To Antwerp, parking the car, taking a tram from Oude-God station, 30 minutes to Groenplaats in the centre. The Cathedral of our Lady charged €6 but was worth it, keeping riff-raff and numbers down, therefore blissfully quiet. Saw Reubens’s The Descent from the Cross, Mary in a brilliant red dress. At the Plantin museum, recommended by the redoubtable Bart, we learnt about Antwerp’s printing history in the sixteenth century. Plantin was a Reformation printer who produced books not only in his native Flemish, but also in 14 other languages, very different from the church’s control of literacy by way of Latin-only, which few could read. Good old Luther, some might say.
We set out at 10 to walk to the tram, but I broke down with my chronic back pain, despite my heel feeling ok. Such a contrast with Suzanne who was keen, and very able to walk. Changed plans and drove 18 km to Mechelen, nice with a big town feel, yet also village-like. St Rumbold’s Cathedral houses a Van Dyke and a 25-panel depiction of the life and death of the saint, some including a kneeling ‘sombre and pious couple’; they had paid for it all, so got a mention on a panel or two. Even better was the emotive Kazerne-Dossin, a memorial to 22,000 Belgian Jews who were assembled there by the German occupiers, for dispatch to the camps. Quite a bit on Belgian agonising over the degree of collaboration, especially by the police. What would I have done? Pity about two noisy groups: one of grey hairs, and the other of teenagers every single one of them with eyes glued to a tablet. A nice little man in a moustache spoke kindly to us, asking how we felt about the museum. He showed me to the toilet, where my 50 cents placed in a saucer was barely noticed by the large, middle-aged lady who barely looked up from her mobile. Not just kids, then, are screen-fixated.
Quiet day in Antwerp climbing up and down creaky wooden stairs in the Rubens Huis. The many visitors included the almost-statutory Japanese girls clinging to each other, taking selfies and there was a group of quiet and respectful small schoolchildren taking instruction from their teacher in French. Outside, I kid you not, another little man with a moustache stopped us, pointing out what was the ‘Gestapo’s HQ’, but when I walked over to check, there was no evidence showing, Probably quite right, not to plaque evil.
Grocery shopping in Hove, a kind of Chelsea/Double Bay, for nice ingredients for dinner, since, to the despair of Suzanne, we shall eat chez nous yet again. Dinner will be coiled-sausage salad and massive-calorie cake topped up with fine Belgian beer. Tjupke’s noise had me up at 2, again at 4, so I rose, typed an email then back to bed.
News from another country: my sister texts that my 48-year-old cousin has died.
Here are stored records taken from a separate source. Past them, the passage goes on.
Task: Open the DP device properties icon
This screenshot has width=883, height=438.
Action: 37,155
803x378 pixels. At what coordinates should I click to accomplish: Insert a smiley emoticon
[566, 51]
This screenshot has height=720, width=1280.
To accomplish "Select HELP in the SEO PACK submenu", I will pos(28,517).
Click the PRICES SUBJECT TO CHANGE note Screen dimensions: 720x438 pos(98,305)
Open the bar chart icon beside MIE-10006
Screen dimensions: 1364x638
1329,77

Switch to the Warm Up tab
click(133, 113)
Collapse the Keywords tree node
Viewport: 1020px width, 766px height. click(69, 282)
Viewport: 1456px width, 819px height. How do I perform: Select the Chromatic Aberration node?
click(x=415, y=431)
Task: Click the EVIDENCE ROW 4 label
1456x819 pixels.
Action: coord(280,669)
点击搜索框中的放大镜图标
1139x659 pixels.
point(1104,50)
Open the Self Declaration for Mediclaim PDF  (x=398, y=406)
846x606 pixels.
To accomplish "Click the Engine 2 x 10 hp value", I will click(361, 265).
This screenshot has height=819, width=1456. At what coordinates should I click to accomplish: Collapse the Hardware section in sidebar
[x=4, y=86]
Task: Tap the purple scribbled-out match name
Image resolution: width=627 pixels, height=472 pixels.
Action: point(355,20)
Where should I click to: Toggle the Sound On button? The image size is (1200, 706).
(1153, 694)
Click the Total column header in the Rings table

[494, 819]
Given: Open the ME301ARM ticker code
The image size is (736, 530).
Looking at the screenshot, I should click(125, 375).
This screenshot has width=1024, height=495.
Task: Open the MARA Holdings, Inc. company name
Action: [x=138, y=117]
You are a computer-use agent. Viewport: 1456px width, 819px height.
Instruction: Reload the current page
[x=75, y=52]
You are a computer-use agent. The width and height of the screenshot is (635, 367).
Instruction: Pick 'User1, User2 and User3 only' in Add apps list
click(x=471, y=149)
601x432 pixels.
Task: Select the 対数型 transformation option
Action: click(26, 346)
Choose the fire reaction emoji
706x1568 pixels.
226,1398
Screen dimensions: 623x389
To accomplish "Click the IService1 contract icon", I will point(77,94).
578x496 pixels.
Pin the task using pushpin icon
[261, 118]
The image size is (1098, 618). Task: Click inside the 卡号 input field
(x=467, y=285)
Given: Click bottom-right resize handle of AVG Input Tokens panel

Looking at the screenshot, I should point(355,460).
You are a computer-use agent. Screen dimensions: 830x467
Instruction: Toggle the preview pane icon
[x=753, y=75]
At Eurotunnel, for the boarding queue and in the shuttle we were parked behind a car of five young men in football tops, beering, belching and swearing. Lovely – welcome back to Blighty.
Looking back on this mixed week, from Europe I could see my country much diminished, administering economic suicide, pauperising its influence for good, riven as never before, ‘led’ by self-serving, ignorant, and weak politicians with a husk of a prime minister. Hail Brexit.